Re: [PATCH v4] cpuset: Enable cpuset controller in default hierarchy

From: Waiman Long
Date: Mon Mar 12 2018 - 10:20:40 EST


On 03/10/2018 08:16 AM, Peter Zijlstra wrote:
> On Fri, Mar 09, 2018 at 06:06:29PM -0500, Waiman Long wrote:
>> So you are talking about sched_relax_domain_level and
> That one I wouldn't be sad to see the back of.
>
>> sched_load_balance.
> This one, that's critical. And this is the perfect time to try and fix
> the whole isolcpus issue.
>
> The primary issue is that to make equivalent functionality available
> through cpuset, we need to basically start all tasks outside the root
> group.
>
> The equivalent of isolcpus=xxx is a cgroup setup like:
>
> root
> / \
> system other
>
> Where other has the @xxx cpus and system the remainder and
> root.sched_load_balance = 0.

I saw in the kernel-parameters.txt file that the isolcpus option was
deprecated - use cpusets instead. However, there doesn't seem to have
document on the right way to do it. Of course, we can achieve similar
results with what you have outlined above, but the process is more
complex than just adding another boot command line argument with
isolcpus. So I doubt isolcpus will die anytime soon unless we can make
the alternative as easy to use.

> Back before cgroups (and the new workqueue stuff), we could've started
> everything in the !root group, no worry. But now that doesn't work,
> because a bunch of controllers can't deal with that and everything
> cgroup expects the cgroupfs to be empty on boot.
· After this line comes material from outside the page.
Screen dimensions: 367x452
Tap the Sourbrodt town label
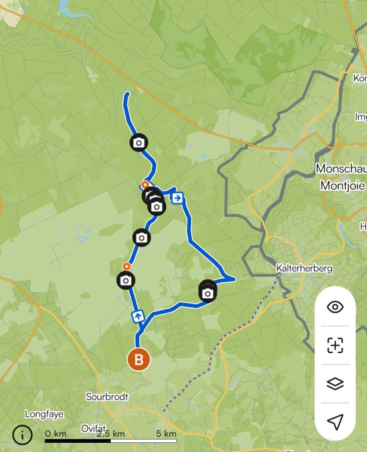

AFAIK, all the processes belong to the root cgroup on boot. And the root
cgroup is usually special that the controller may not exert any control
for processes in the root cgroup. Many controllers become active for
processes in the child cgroups only. Would you mind elaborating what
doesn't quite work currently?


> It's one of my biggest regrets that I didn't 'fix' this before cgroups
> came along.
>
>> I have not removed any bits. I just haven't exposed
>> them yet. It does seem like these 2 control knobs are useful from the
>> scheduling perspective. Do we also need cpu_exclusive or just the two
>> sched control knobs are enough?
> I always forget if we need exclusive for load_balance to work; I'll
> peruse the document/code.

I think the cpu_exclusive feature can be useful to enforce that CPUs
allocated to the "other" isolated cgroup cannot be used by the processes
under the "system" parent.

I know that there are special code to handle the isolcpus option. How
about changing it to create a exclusive cpuset automatically instead.
Applications that need to run in those isolated CPUs can then use the
standard cgroup process to be moved into the isolated cgroup. For example,

isolcpus=<cpuset-name>,<cpu-id-list>

or

isolcpuset=<cpuset-name>[,cpu:<cpu-id-list>][,mem:<memory-node-list>]

We can then retire the old usage and encourage users to use the cgroup
API to manage it.

Cheers,
Longman